Luta contra a Lei da Mordaça continua

Projeto continua tramitando no Legislativo I Foto: Aline Seitenfus
Projeto continua tramitando no Legislativo I Foto: Aline Seitenfus

A mobilização contra a Lei da Mordaça em Joinville continua. O projeto de lei 221/2014, apresentado pela ex-vereadora Pastora Leia, ainda tramita na Câmara e aguarda o parecer da Comissão de Educação. A relatoria da matéria, que estava com Odir Nunes (PSDB), trocou de mãos e agora é responsabilidade da vereadora Tânia Larson (SD). Para o Sinsej, abrir mão de fazer o relatório sobre o tema é uma atitude vergonhosa do vereador, que não quer deixar pública sua posição. Ele havia prometido dar uma resposta após uma Audiência Pública, realizada em 5 de dezembro.

O Sinsej, em conjunto com outras entidades contrárias à aprovação do projeto, terá uma reunião com a vereadora Tânia nesta quinta-feira (23/2) e vai pedir que ela elabore um parecer contrário.

Relembre

A Lei da Mordaça – PL 221/2014 – pretende instituir na rede municipal de ensino o programa “Escola Sem Partido”, impulsionado nacionalmente pela ONG de mesmo nome. Projetos idênticos foram apresentados em dezenas de municípios, em pelo menos dez estados e no Congresso. Em síntese, a proposta determina que todo professor deve abster-se de introduzir, em disciplina ou atividade obrigatória, conteúdos que possam estar em conflito com as convicções morais, religiosas ou ideológicas dos estudantes ou de suas famílias.

De acordo com a justificativa apresentada pelo projeto, “é notório que professores e autores de livros didáticos vêm-se utilizando de suas aulas e de suas obras para tentar obter a adesão dos estudantes a determinadas correntes políticas e ideológicas”. Assim, escondendo-se atrás de suposta “neutralidade” em sala de aula, o projeto inviabiliza a socialização do conhecimento na escola. Somada à Reforma do Ensino em curso, a Lei da Mordaça significa privar os filhos da classe trabalhadora de uma educação pública de qualidade. Ele torna impossível lecionar geografia política, contextualizar a arte e a literatura, ensinar as teorias de Darwin e de Galileu, história, sociologia, filosofia, explicar a física e o universo, entre tantas outras questões.

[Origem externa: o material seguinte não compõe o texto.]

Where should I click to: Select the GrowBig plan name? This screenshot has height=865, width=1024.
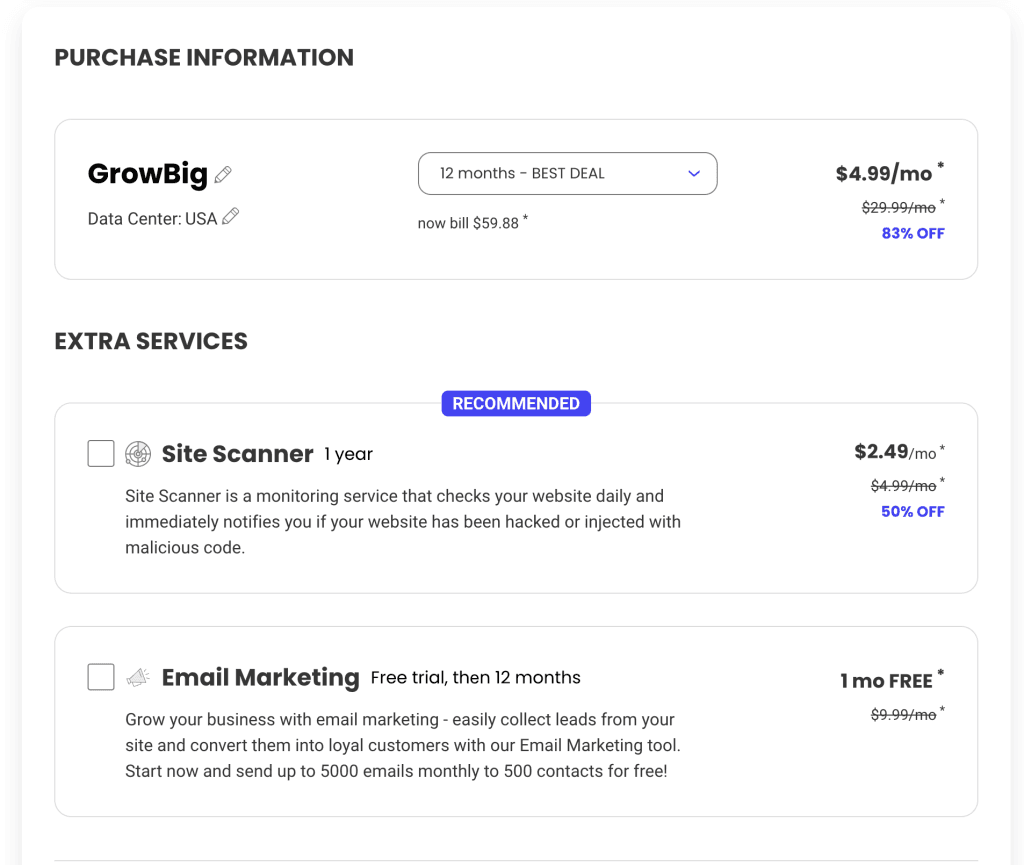coord(148,174)
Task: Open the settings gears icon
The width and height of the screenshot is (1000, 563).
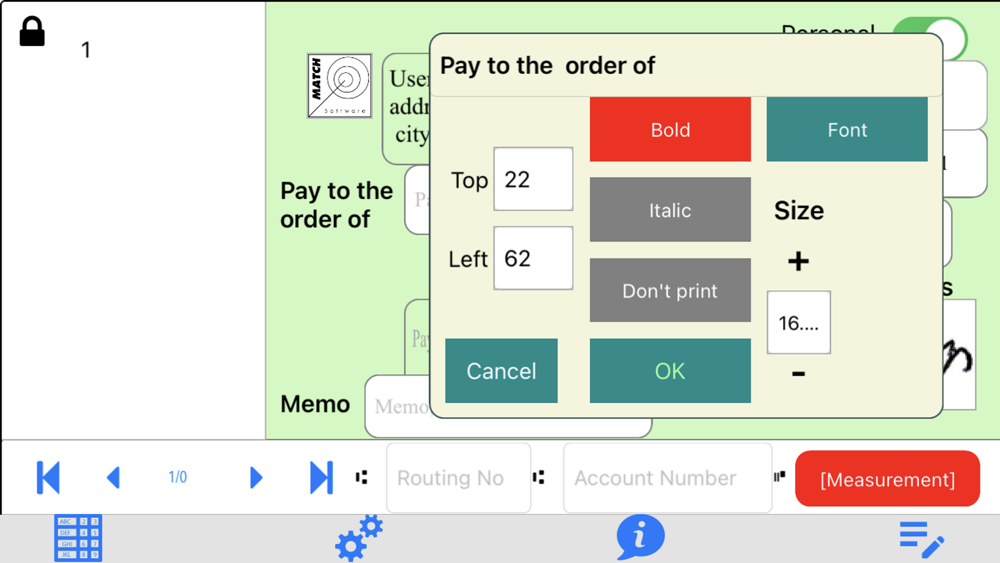Action: point(359,538)
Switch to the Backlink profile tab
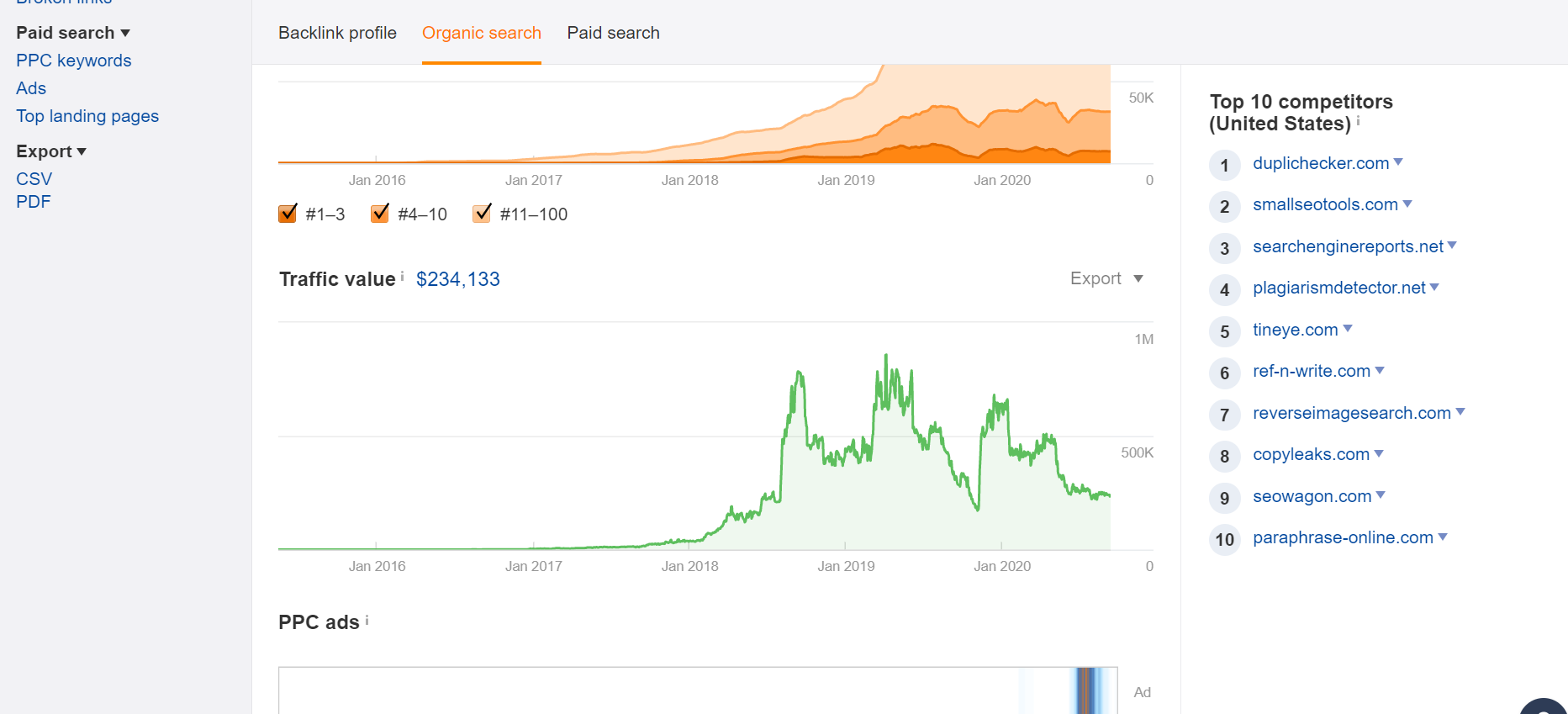This screenshot has width=1568, height=714. (x=337, y=33)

O coordenador nacional da ONG Escola Sem Partido, Miguel Nagib, participou da audiência em dezembro passado e confirmou que a lei cerceia, sim, a liberdade de expressão, defendendo que isso é necessário.

Movimentos sociais, entidades de classe, estudantes e docentes de todo o país já se manifestaram contra a Lei da Mordaça. Em Joinville, a Consultoria Técnica Legislativa da Câmara de Vereadores, formada por servidores de carreira, chegou a emitir parecer contrário ao projeto. O Conselho Municipal de Educação também discorda da proposta, assim como profissionais da educação de universidades e escolas da região.